Evaluate $\lim_{x\rightarrow 0}\frac{1}{\sqrt{x}}\exp\left[-\frac{a^2}{x}\right]$ I am interested in the following limit:
$$\lim_{x\rightarrow 0}\frac{1}{\sqrt{x}}\exp\left[-\frac{a^2}{x}\right]$$
Does this limit exist for real $a$?
Edit: I am only interested in the case when $x$ is non-negative. Thanks for reminding.
 A: Assuming you mean $\lim_{x \to 0^+}$, sure: introduce $u=1/x$, then you have
$$\lim_{u \to \infty} u^{1/2} e^{-a^2 u}$$
which is $0$ (for instance use L'Hopital's rule to prove it).
If you mean what you wrote, think about $x<0$.

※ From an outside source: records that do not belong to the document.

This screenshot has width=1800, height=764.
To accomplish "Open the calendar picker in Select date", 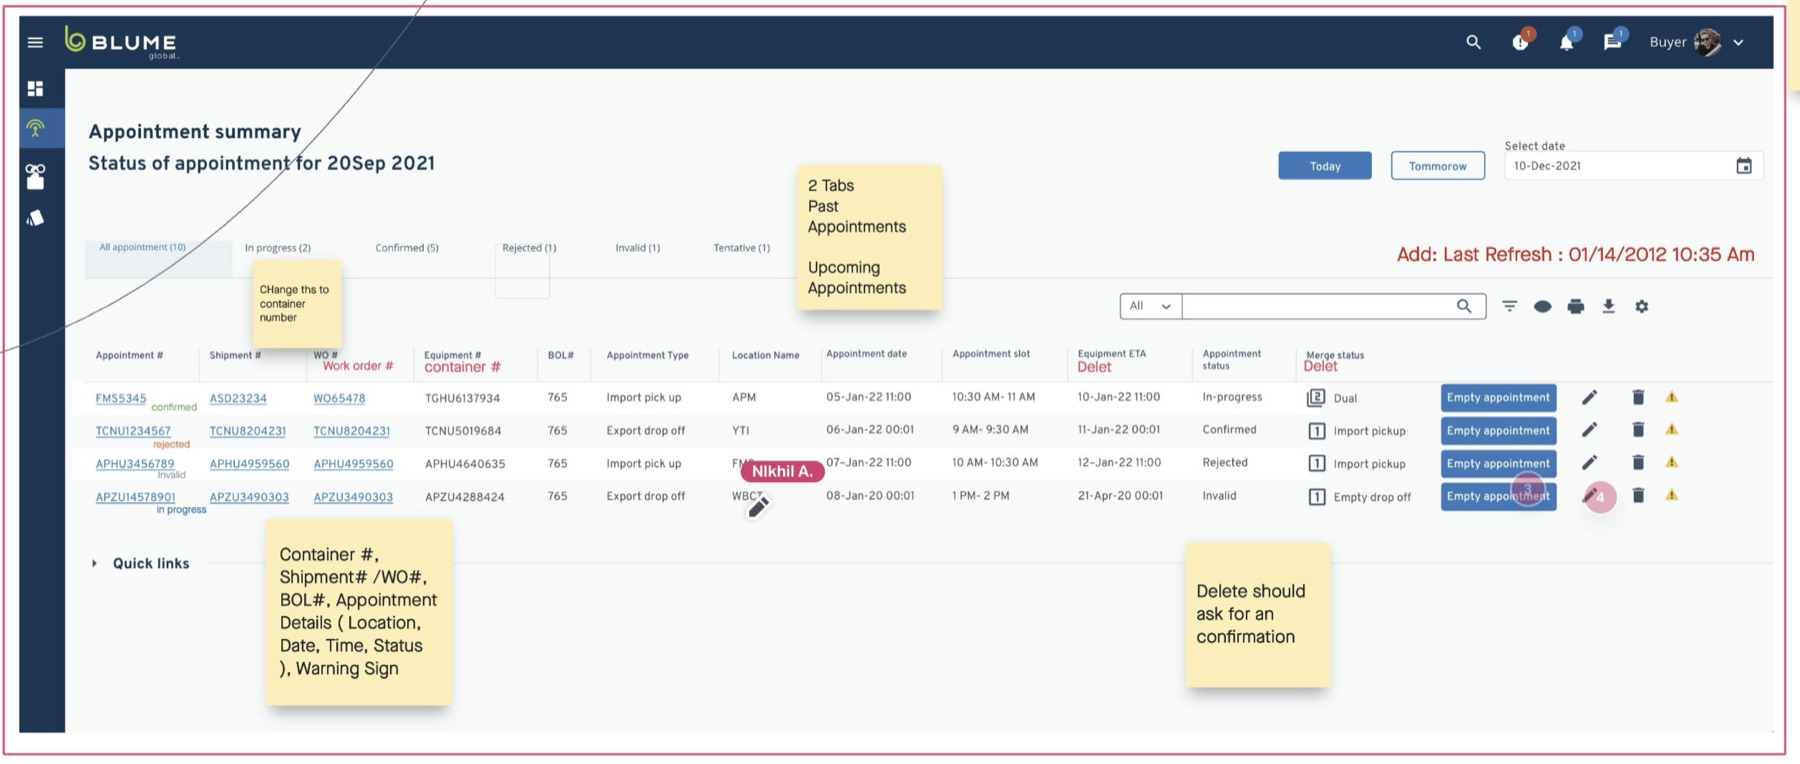I will point(1743,166).

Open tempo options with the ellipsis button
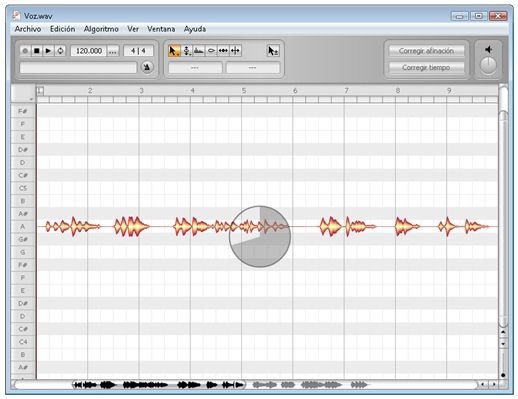[x=113, y=51]
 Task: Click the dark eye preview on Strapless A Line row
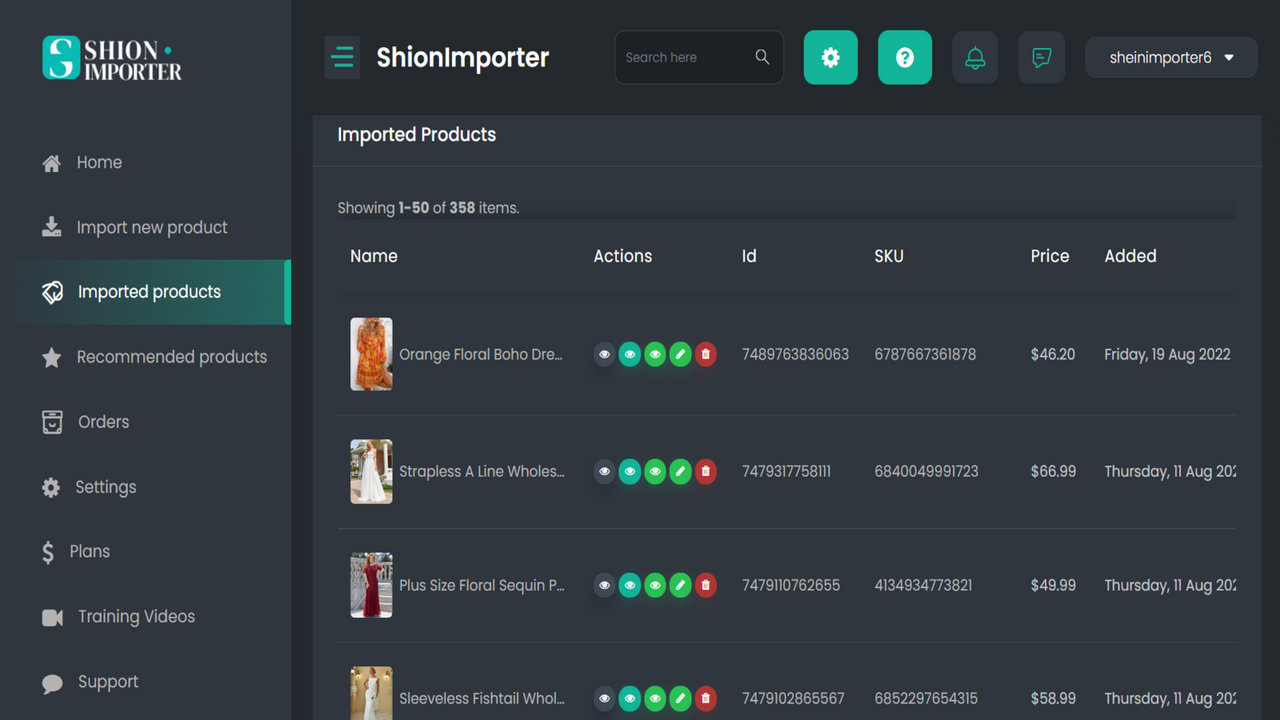604,471
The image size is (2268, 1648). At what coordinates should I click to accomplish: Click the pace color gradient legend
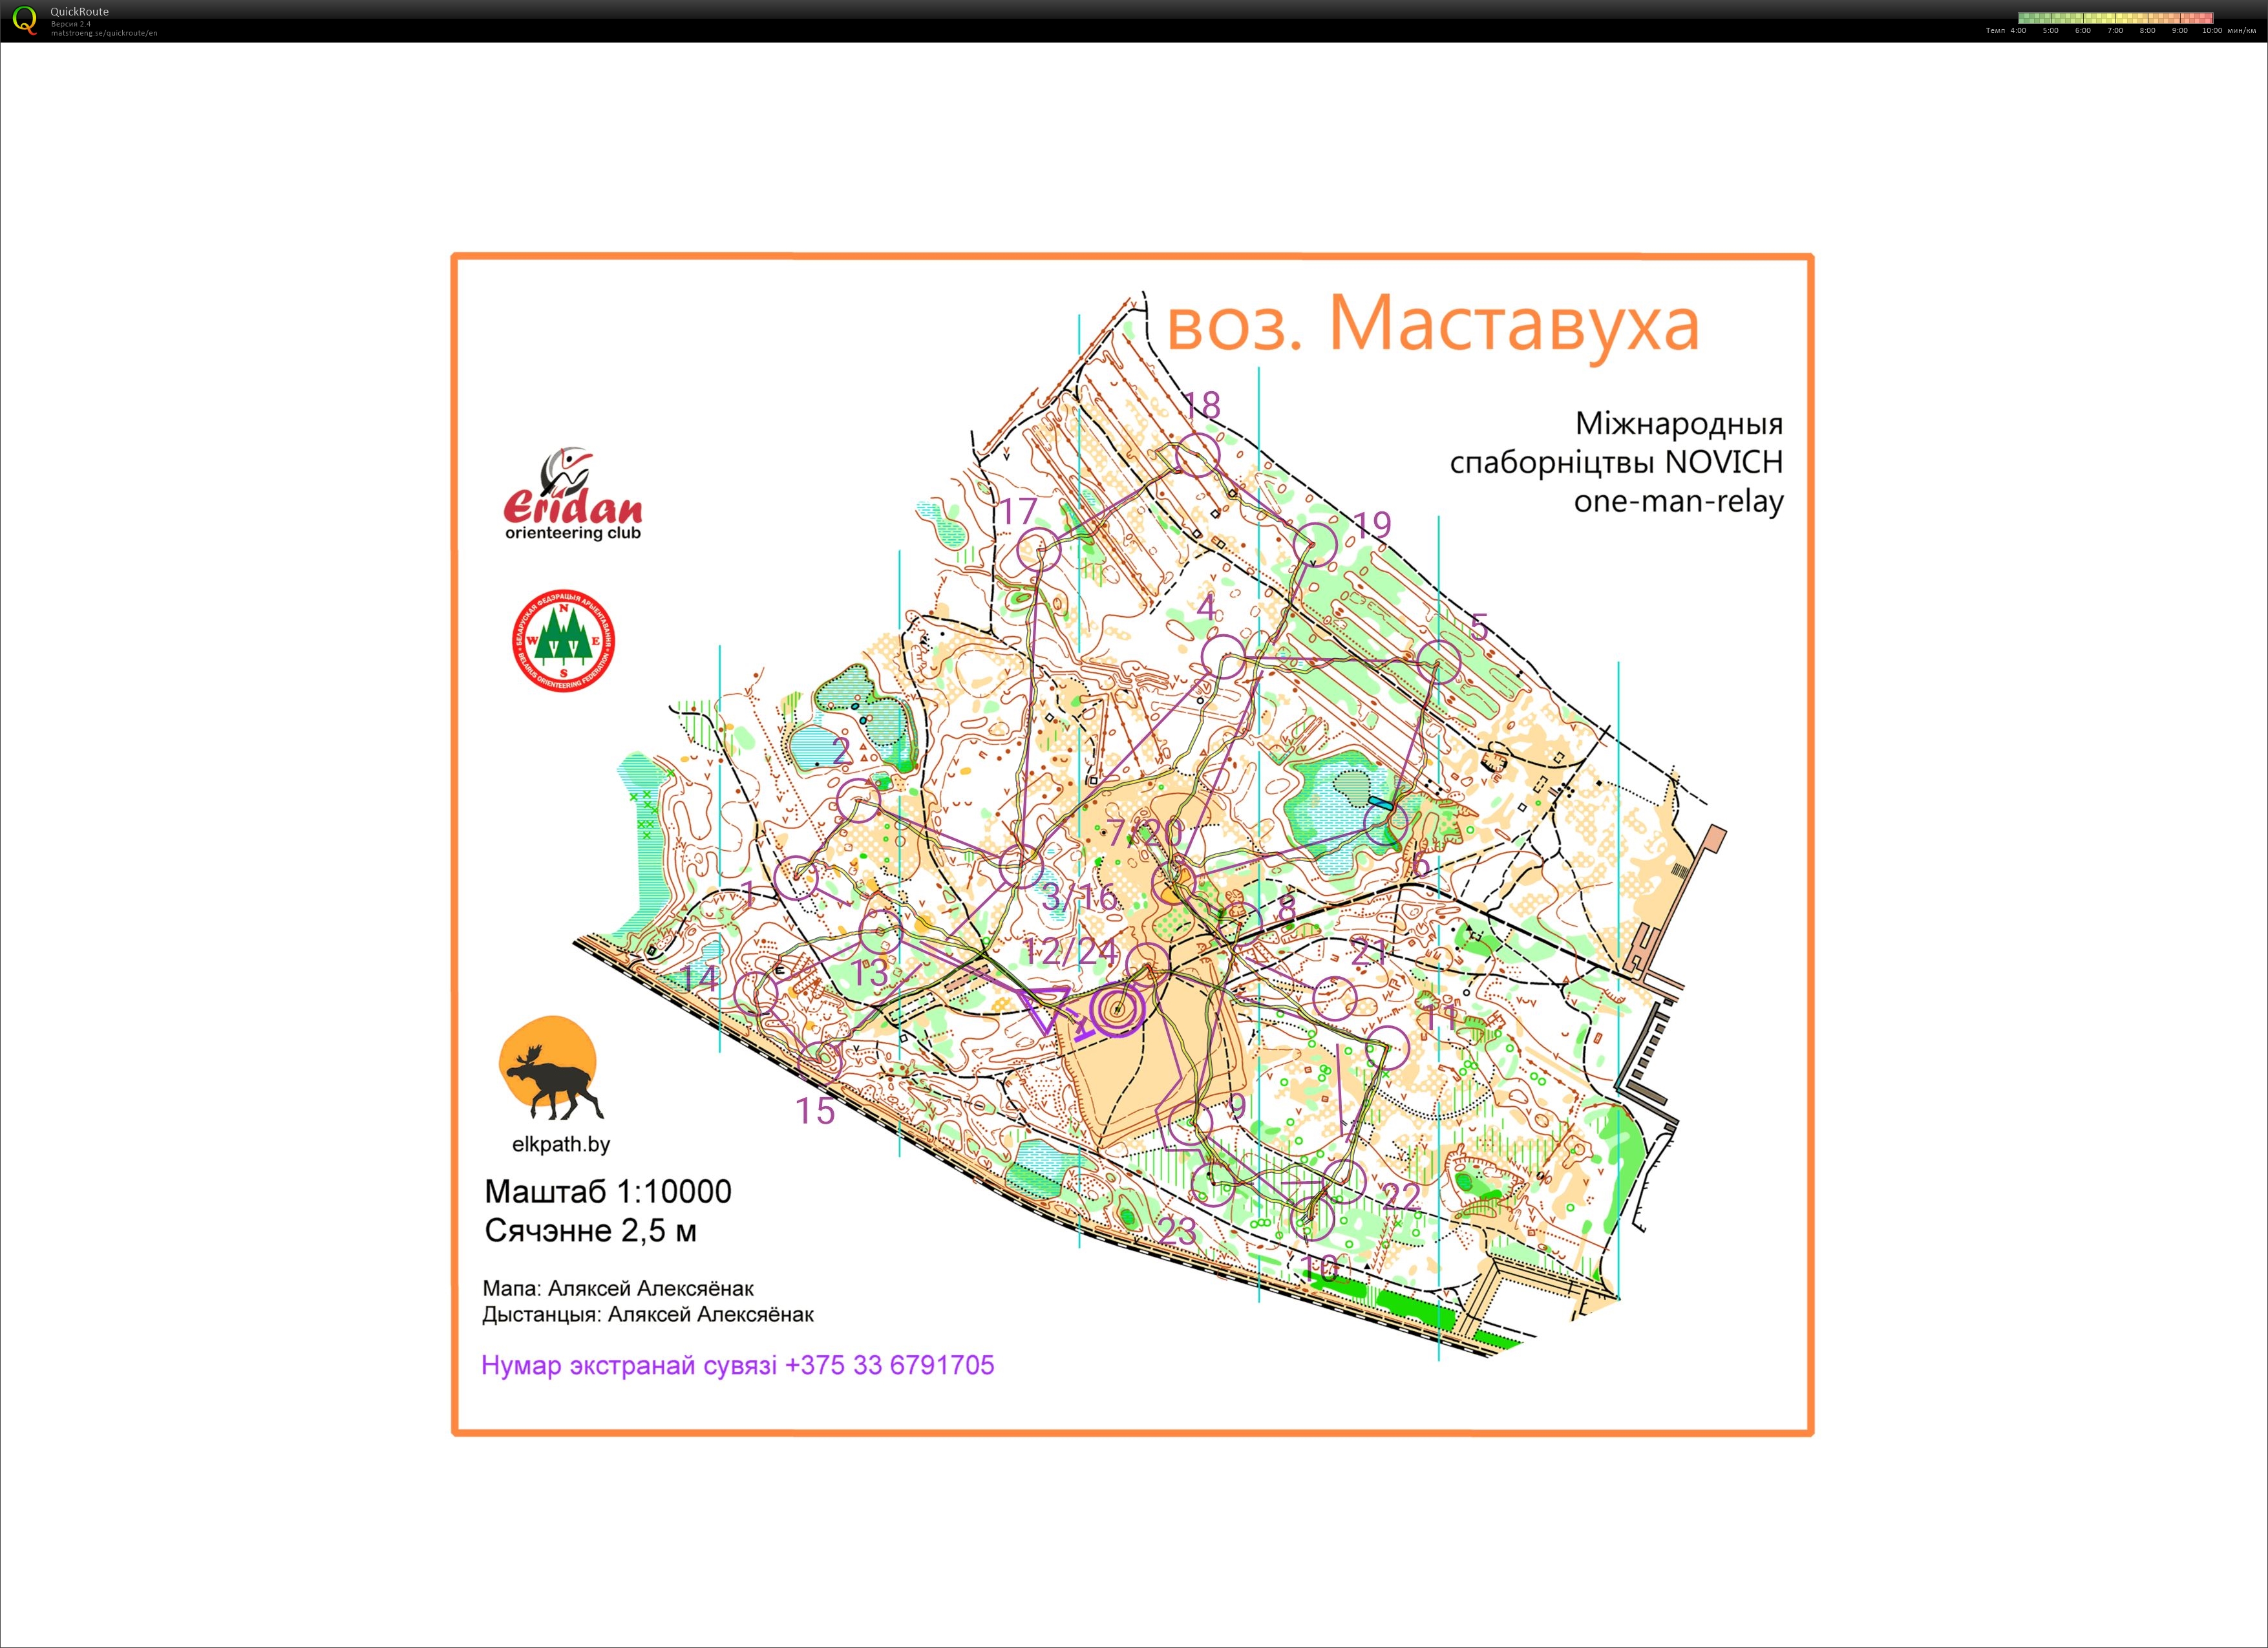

A: Let's make some use of the theory of distributions.
First of all, let's substitute $x \to y^2$ so you have
$$\lim_{y\to 0}\ \frac{1}{y}e^{-a^2/y^2}$$
Considering that $y$ goes to zero, I avoided to write $|y|$.
Now, there is a Theorem which states that if a function $u(x) \in L^1$ and if $u_{\lambda}(x) = \lambda u(\lambda x)$ then
$$\lim_{\lambda\to +\infty} u_{\lambda}(x) = C\delta(x)$$
where $\delta(x)$ is Dirac Delta Function and $C = \int_{-\infty}^{+\infty}\ u(x)\ dx$
This works in our case: $$\frac{1}{y}e^{-a^2/y^2} = u_{\lambda}(a) = \lambda u(\lambda a)$$ where $$\lambda = \frac{1}{y}$$ and $$u(a) = e^{-a^2}$$
Thus, having the well known integral
$$\int_{-\infty}^{+\infty}\ e^{-a^2}\ da = \sqrt{\pi} = C$$
we get
$$\lim_{x\to 0} \frac{1}{\sqrt{x}}e^{-a^2/x} = \lim_{y\to 0} \frac{1}{y}e^{-a^2/y^2} = \lim_{\lambda\to +\infty} \lambda u(\lambda a) = C\delta(a) = \sqrt{\pi}\delta(a)$$
A: Hint: what happens when $x$ is negative?
A: The left hand limit is not defined because of the square root in the denominator. So, you just need to check the value of the function at $f(0^+)$ and $f(0)$. If these two are equal, then limit is defined at $x=0$.